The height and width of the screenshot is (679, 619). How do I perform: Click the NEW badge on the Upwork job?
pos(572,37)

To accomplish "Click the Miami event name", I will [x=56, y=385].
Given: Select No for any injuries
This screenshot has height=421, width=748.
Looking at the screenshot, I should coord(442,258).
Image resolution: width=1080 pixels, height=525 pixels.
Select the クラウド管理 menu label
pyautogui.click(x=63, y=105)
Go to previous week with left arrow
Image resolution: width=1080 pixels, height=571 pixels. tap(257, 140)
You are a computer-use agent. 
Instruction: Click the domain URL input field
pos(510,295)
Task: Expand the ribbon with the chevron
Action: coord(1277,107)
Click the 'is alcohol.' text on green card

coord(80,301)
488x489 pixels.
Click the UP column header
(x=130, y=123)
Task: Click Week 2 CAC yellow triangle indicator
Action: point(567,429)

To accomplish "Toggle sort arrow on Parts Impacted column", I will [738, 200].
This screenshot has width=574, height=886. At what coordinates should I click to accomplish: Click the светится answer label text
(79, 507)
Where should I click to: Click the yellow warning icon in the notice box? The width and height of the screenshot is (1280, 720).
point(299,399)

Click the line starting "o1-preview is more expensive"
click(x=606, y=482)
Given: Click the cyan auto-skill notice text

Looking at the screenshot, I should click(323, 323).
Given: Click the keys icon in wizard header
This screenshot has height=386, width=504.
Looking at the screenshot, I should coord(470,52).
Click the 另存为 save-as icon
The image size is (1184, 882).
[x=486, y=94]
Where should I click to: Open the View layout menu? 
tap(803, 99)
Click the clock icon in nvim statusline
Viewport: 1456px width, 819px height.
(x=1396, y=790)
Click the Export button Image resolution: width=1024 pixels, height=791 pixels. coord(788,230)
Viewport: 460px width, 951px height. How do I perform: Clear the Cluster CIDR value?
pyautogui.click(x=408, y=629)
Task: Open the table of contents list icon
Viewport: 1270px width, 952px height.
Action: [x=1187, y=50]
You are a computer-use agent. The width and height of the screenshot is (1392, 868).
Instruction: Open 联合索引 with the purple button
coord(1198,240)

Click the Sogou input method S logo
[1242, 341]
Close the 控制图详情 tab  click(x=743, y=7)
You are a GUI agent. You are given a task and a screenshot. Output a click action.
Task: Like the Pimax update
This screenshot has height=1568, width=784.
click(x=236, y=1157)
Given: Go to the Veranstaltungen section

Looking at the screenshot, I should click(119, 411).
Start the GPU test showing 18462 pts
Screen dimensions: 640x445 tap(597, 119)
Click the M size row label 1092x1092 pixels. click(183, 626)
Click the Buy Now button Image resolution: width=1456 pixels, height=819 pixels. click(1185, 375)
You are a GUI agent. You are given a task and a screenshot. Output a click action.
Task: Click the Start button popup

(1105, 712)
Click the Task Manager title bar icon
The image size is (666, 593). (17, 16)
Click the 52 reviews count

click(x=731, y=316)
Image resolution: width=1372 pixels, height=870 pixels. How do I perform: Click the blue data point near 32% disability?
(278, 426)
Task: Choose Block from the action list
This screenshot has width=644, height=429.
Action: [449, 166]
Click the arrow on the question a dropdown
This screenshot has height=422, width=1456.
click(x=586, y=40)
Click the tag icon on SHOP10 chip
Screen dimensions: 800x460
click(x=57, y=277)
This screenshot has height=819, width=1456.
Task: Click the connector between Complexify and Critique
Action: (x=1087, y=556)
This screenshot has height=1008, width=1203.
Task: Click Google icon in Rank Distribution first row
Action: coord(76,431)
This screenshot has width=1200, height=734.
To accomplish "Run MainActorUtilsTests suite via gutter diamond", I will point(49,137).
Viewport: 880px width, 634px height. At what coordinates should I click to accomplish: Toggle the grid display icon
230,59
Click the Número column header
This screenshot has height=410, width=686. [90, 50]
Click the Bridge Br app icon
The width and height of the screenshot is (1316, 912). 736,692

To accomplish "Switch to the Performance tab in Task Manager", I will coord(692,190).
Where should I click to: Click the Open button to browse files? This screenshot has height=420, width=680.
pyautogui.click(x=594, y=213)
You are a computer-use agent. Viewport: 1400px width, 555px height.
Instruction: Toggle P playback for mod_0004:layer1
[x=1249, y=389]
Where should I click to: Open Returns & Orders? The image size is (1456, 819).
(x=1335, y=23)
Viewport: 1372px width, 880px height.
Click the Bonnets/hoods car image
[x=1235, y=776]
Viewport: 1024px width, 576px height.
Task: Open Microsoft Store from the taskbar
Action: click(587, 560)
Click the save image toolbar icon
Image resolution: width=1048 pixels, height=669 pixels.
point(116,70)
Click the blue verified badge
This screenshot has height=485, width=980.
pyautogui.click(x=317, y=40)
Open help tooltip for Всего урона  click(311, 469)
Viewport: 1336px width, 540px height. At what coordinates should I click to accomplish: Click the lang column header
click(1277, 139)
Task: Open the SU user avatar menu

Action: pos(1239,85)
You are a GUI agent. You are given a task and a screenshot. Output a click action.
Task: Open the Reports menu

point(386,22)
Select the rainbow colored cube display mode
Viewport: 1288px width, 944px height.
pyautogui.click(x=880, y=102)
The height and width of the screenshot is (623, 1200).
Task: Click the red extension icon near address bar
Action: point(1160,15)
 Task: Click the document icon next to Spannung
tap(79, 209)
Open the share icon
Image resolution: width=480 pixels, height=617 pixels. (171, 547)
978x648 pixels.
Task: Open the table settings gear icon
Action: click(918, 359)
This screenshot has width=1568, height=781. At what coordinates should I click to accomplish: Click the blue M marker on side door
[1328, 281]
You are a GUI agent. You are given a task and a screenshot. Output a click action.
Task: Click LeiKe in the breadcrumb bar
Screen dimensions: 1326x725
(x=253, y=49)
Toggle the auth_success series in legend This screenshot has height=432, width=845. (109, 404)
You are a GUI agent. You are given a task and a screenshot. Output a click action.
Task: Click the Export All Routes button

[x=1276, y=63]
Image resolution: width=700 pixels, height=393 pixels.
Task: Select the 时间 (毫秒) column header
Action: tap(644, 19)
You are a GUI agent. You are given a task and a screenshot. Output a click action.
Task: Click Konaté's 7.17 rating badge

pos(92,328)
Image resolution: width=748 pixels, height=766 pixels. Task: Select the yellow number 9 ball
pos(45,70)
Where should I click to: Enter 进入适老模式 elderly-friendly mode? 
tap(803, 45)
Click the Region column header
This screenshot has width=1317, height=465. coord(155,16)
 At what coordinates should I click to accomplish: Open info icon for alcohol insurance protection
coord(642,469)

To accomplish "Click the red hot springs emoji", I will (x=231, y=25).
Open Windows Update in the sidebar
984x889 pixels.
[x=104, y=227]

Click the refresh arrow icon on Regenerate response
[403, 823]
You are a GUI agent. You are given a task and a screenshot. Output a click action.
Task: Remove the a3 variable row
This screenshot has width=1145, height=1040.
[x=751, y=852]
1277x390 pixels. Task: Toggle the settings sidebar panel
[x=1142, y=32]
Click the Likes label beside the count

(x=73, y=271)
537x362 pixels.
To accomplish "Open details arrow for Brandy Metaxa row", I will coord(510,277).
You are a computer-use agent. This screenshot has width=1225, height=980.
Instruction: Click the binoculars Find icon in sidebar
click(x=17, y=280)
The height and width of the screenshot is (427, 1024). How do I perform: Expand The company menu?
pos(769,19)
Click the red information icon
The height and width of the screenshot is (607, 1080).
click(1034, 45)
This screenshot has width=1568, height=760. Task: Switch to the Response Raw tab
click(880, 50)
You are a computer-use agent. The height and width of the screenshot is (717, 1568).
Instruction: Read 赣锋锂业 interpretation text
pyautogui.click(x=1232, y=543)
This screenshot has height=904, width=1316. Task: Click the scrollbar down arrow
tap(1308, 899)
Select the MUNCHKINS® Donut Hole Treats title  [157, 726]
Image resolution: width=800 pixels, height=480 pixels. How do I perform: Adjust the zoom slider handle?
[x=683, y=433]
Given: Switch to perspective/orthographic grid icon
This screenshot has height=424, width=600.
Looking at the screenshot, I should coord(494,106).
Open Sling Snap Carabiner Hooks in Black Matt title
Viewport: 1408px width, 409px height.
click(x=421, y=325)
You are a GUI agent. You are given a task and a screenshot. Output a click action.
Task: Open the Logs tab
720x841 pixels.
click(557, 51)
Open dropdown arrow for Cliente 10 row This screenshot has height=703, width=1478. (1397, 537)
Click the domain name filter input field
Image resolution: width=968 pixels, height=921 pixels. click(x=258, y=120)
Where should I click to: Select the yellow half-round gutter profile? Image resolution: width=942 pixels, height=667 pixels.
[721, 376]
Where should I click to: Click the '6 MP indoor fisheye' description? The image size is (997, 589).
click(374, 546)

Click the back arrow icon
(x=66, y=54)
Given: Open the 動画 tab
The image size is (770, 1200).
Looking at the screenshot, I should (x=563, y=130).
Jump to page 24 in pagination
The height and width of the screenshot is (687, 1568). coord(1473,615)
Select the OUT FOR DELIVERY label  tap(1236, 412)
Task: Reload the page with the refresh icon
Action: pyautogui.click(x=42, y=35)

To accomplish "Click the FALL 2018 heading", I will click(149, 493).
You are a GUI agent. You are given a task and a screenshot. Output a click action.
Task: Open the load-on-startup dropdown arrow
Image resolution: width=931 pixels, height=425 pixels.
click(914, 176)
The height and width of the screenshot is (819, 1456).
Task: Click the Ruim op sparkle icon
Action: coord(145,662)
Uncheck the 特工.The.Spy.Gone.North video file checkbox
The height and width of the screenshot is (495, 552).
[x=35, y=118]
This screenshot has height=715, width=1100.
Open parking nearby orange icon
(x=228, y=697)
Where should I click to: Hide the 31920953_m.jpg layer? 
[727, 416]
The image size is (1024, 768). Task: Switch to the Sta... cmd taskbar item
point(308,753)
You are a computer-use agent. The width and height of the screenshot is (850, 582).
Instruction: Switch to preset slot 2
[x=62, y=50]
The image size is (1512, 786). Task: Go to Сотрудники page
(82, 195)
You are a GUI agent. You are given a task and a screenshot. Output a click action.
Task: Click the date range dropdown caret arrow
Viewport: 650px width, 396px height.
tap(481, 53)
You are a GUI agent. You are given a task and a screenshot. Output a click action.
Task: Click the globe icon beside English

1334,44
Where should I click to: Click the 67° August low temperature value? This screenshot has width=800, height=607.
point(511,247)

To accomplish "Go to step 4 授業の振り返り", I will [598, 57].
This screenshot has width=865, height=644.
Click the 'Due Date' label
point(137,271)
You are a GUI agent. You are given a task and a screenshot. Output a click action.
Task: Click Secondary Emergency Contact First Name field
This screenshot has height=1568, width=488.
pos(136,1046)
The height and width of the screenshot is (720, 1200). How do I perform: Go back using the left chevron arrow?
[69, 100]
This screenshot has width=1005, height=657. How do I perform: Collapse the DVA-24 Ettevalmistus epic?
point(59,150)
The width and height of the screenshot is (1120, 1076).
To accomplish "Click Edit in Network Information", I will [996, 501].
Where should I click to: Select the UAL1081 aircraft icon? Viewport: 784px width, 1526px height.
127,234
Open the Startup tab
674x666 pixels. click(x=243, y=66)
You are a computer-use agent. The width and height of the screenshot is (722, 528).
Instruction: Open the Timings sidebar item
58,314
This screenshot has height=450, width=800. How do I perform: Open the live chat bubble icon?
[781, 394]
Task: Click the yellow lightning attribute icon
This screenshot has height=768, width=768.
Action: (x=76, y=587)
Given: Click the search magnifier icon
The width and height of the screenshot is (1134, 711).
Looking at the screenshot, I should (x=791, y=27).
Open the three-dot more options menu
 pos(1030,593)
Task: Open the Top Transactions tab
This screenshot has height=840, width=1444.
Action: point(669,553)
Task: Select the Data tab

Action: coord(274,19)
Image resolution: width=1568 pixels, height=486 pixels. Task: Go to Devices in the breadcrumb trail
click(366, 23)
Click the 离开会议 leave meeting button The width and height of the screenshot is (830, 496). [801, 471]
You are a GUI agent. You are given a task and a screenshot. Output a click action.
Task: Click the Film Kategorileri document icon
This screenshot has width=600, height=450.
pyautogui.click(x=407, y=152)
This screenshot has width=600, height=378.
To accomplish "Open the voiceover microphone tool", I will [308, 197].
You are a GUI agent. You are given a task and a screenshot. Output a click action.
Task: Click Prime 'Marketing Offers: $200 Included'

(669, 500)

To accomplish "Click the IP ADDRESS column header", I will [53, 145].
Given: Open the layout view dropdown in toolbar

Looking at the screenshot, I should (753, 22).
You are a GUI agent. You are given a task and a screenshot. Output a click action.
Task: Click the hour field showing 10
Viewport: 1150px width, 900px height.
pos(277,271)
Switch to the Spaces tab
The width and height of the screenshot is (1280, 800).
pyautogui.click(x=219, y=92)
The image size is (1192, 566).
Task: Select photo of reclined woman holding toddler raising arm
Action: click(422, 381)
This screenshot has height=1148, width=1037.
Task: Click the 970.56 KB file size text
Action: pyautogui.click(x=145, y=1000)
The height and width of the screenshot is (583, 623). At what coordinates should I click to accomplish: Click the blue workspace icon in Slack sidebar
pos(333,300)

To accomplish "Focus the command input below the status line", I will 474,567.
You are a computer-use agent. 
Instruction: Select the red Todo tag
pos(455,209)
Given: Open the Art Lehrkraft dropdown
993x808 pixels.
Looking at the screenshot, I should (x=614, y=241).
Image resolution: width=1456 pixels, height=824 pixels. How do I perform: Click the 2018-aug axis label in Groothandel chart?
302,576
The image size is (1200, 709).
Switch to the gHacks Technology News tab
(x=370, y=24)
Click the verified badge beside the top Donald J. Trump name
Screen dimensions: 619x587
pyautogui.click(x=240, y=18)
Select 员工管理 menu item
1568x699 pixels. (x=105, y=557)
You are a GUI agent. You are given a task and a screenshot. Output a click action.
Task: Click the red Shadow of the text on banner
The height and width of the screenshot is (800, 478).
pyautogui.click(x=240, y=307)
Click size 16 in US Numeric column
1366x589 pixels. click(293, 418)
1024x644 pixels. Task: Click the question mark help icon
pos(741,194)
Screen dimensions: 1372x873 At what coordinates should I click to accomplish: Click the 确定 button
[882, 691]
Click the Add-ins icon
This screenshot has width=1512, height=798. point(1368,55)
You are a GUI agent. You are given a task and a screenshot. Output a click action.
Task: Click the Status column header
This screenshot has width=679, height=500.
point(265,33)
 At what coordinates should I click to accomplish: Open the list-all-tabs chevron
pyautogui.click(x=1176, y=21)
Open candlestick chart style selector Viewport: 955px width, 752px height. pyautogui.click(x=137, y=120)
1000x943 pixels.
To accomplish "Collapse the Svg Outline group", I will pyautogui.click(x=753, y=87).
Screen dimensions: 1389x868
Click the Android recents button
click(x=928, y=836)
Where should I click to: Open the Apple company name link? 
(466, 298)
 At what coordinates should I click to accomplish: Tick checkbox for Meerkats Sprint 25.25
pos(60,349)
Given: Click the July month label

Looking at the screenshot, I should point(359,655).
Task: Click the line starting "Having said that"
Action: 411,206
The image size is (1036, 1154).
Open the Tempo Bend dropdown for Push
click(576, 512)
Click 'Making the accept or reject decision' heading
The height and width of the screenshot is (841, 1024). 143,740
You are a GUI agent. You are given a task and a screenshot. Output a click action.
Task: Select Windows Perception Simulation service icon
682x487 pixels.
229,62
= = = = = = =
Aim of the task –
Give an exact copy of the lines above from the line with "Task: Click the hour field showing 10" up to and including the line with "Switch to the Spaces tab", and leave everything else out.

Answer section –
Task: Click the hour field showing 10
Viewport: 1150px width, 900px height.
pos(277,271)
Switch to the Spaces tab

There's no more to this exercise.